Researchers at the Sanford Burnham Prebys Medical Discovery Institute in San Diego analyzed data from genomic and medical research databases to create a list of genes that contribute to the progression of cancer. The researchers used an algorithm to identify potential relationships between tumor data from 6,000 patients. The data is from the Cancer Genome Atlas, a U.S. government-funded research database, with data on 18,000 protein structures from the Protein Data Bank, an open source research database. The analysis revealed 71 protein structures previously unrecognized as contributing to the progression of cancer, which could help future researchers identify predictive markers for cancer or help develop more targeted cancer drugs.
The White House Office of Management and Budget (OMB) has published a draft of its proposed changes to the A-130 circular, which governs how the U.S. government manages information technology, which has not been updated since 2000. OMB’s proposed changes include the addition of numerous federal directives and executive actions that the White House has issued since the last A-130 modification, including the federal open data policy, established by an OMB memorandum in 2013. The new A-130 would require agencies to continue to make government data accessible to and usable by the public. OMB will accept public comments on the draft via GitHub for 30 days.
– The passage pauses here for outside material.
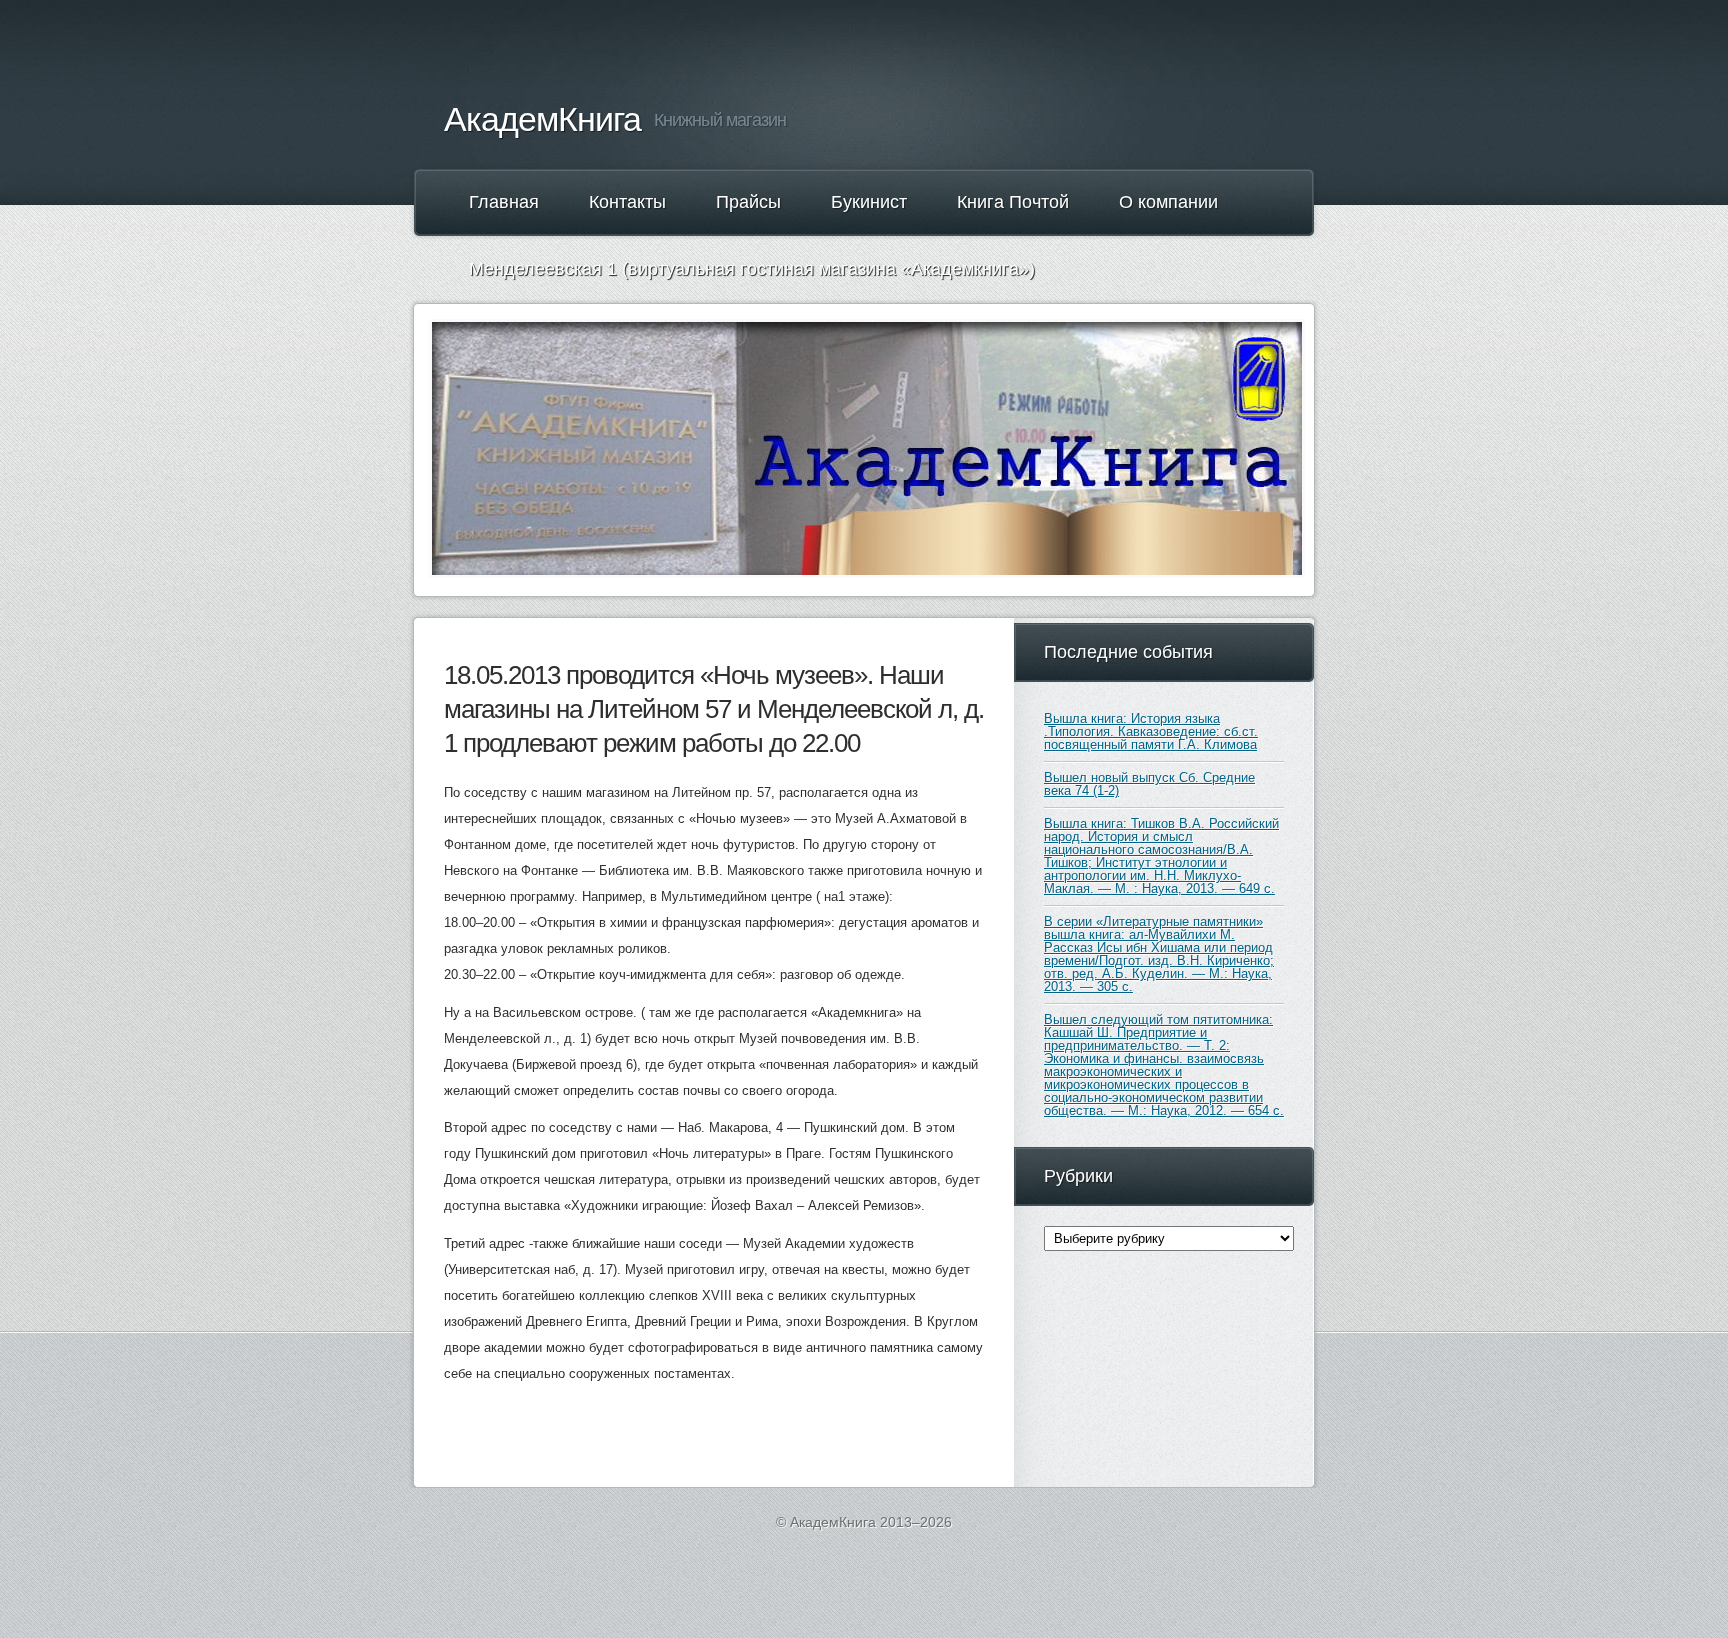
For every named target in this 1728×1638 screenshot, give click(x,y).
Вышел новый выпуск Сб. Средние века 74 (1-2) (1149, 784)
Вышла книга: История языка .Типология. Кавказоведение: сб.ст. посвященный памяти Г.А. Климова (1151, 731)
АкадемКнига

Researchers from the Georgia Institute of Technology have developed a computer model capable of identifying activities from real-life images with 83 percent accuracy. The researchers trained a machine learning model called an artificial neural network with 40,000 images taken from wearable cameras, such as Google Glass and GoPro, to represent the wearer’s point of view, tagged with basic contextual information, such as “driving” or “hygiene.” Then, the researchers paired the neural network with an algorithm that can combine data about the time of day each image was taken to help the network identify trends between various activities and make predictions about future events. The researchers expect their model could eventually be useful for personal scheduling applications that incorporate real time data about a user’s activities from wearable devices and cameras.
Costa Rica’s Ministry of Public Works and Transport (MOPT) has announced plans to make data about public transportation publicly available and in the process, become the first public institution in the country to do so. MOPT’s open data portal will initially contain information such as bus routes and fares and taxi fleet composition, and it will gradually include more data over time.
A startup called CareerLabs has launched a service to help jobseekers make more informed decisions about where to apply to for a job by providing users with a wide variety of data about a company that has traditionally been difficult for the average person to access, such as information about corporate financial health, culture, employee turnover, and even political leanings. CareerLabs has compiled 10 million data points on 22 million U.S. companies by analyzing anonymous employee surveys as well as corporate information from government agencies such as the Securities and Exchange Commission.